#### [Assigned task]
Take the line that holds "You are a computer-use" and every line after it to the end of the entries, and repeat them exactly without the pictures.

#### [Records for the exercise]
——

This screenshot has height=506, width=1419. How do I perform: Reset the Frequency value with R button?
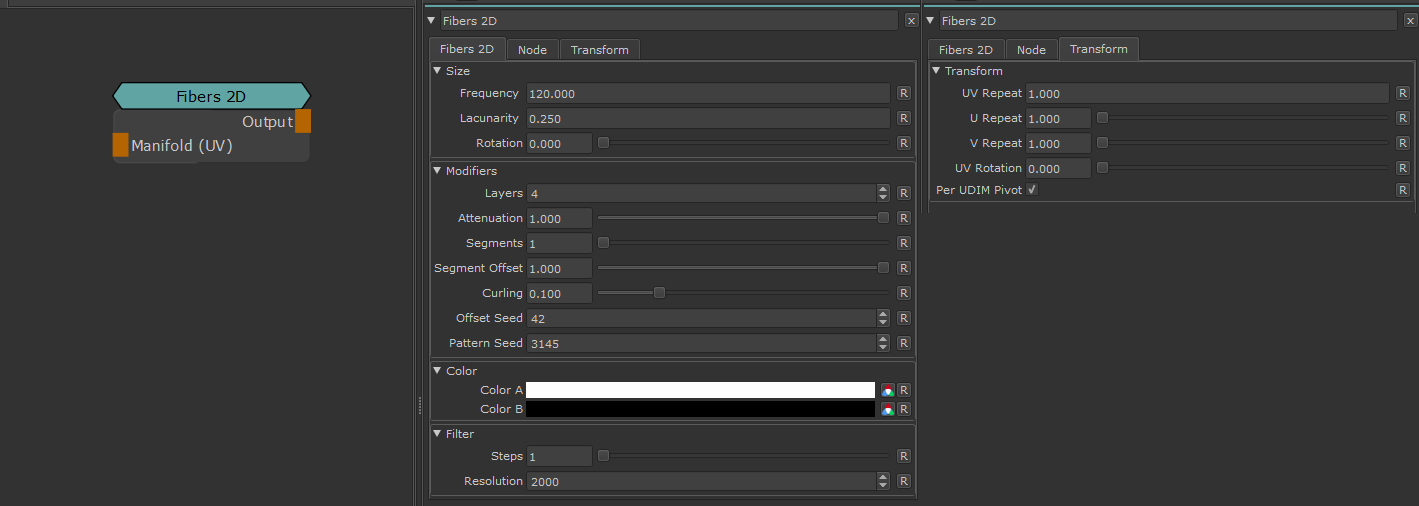903,93
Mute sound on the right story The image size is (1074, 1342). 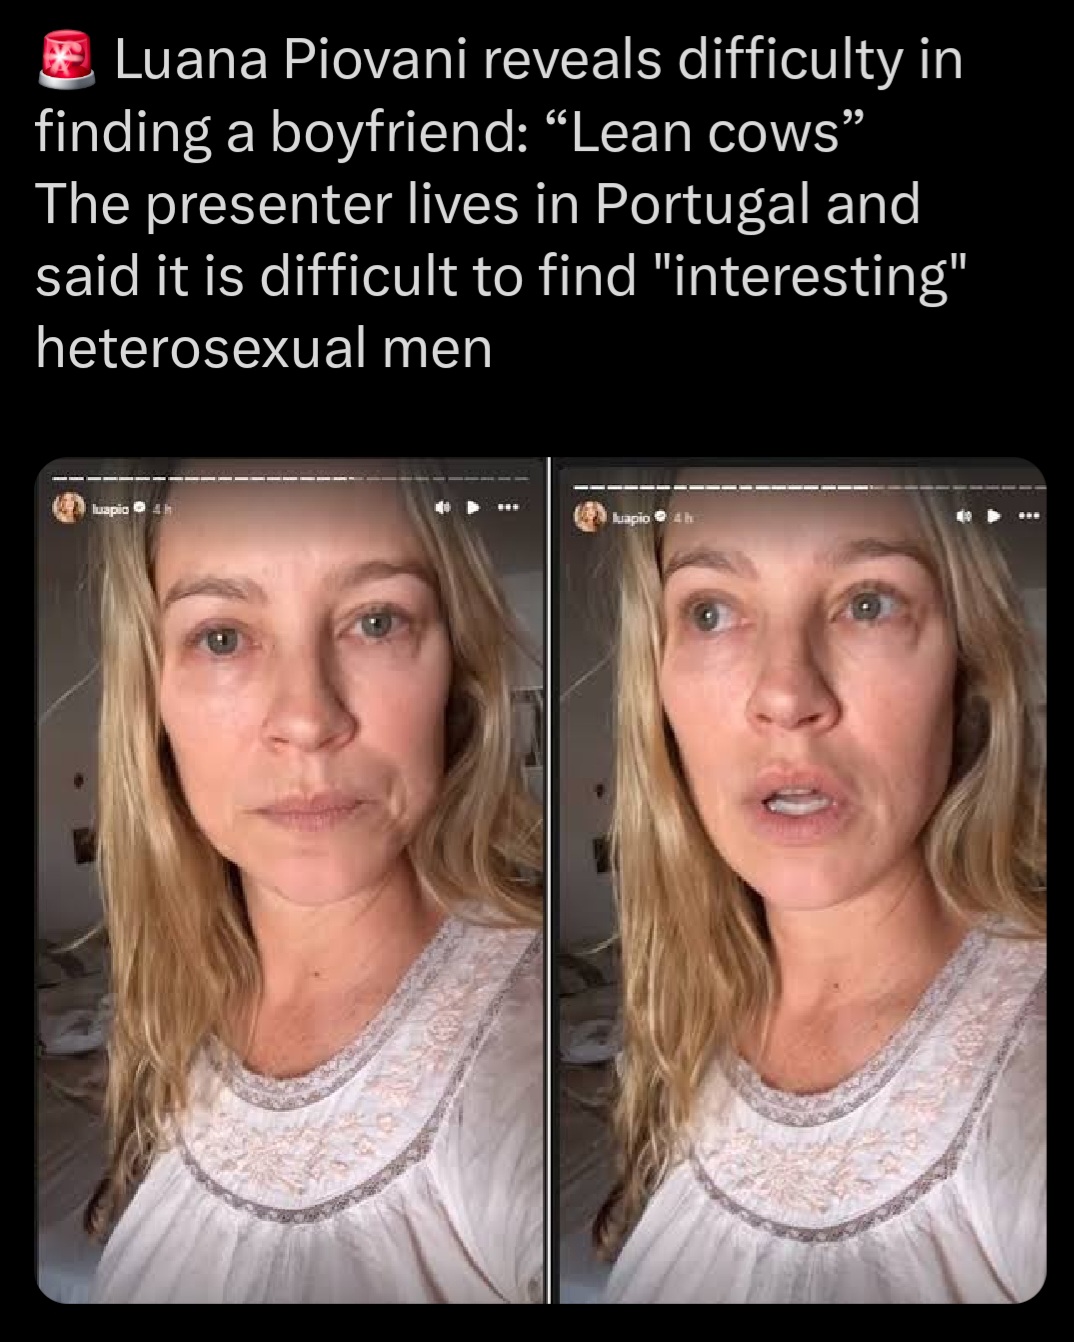tap(963, 517)
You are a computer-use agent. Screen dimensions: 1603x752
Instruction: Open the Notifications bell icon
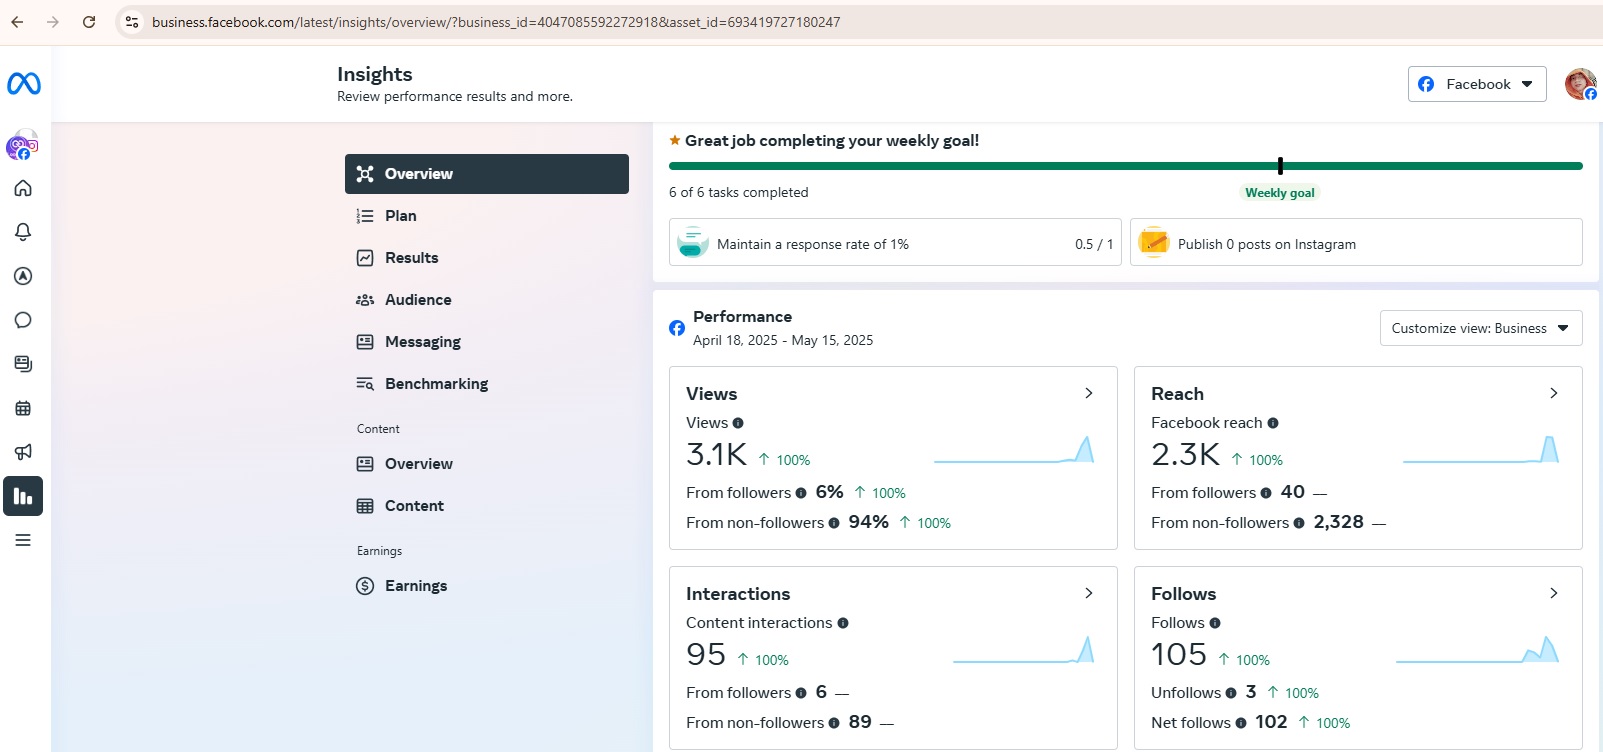[x=23, y=232]
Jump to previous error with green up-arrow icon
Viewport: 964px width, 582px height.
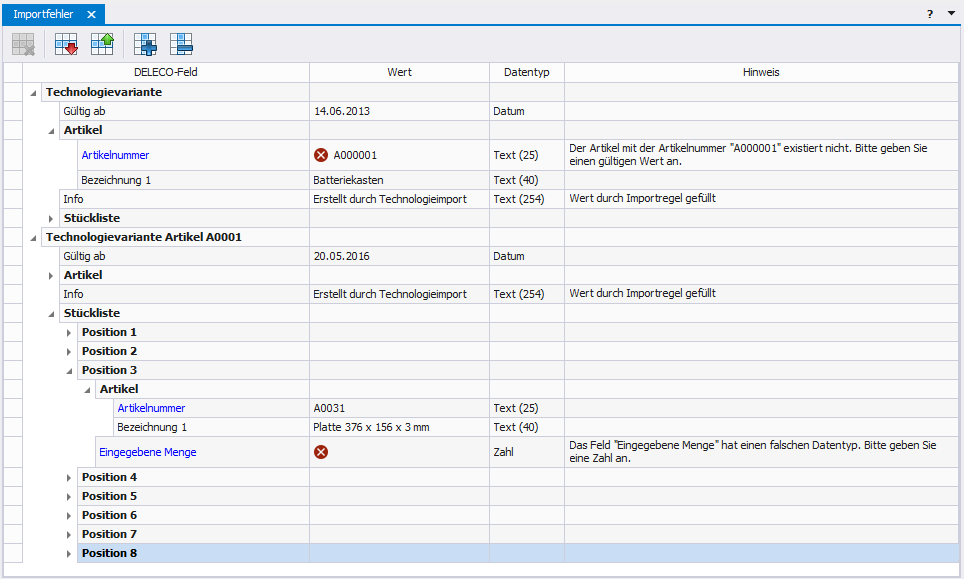pyautogui.click(x=102, y=43)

——

#### [Exercise answer]
You are a computer-use agent. Screen dimensions: 1603x752
Instruction: Open the Notifications bell icon
[x=23, y=232]
Jump to previous error with green up-arrow icon
Viewport: 964px width, 582px height.
pyautogui.click(x=102, y=43)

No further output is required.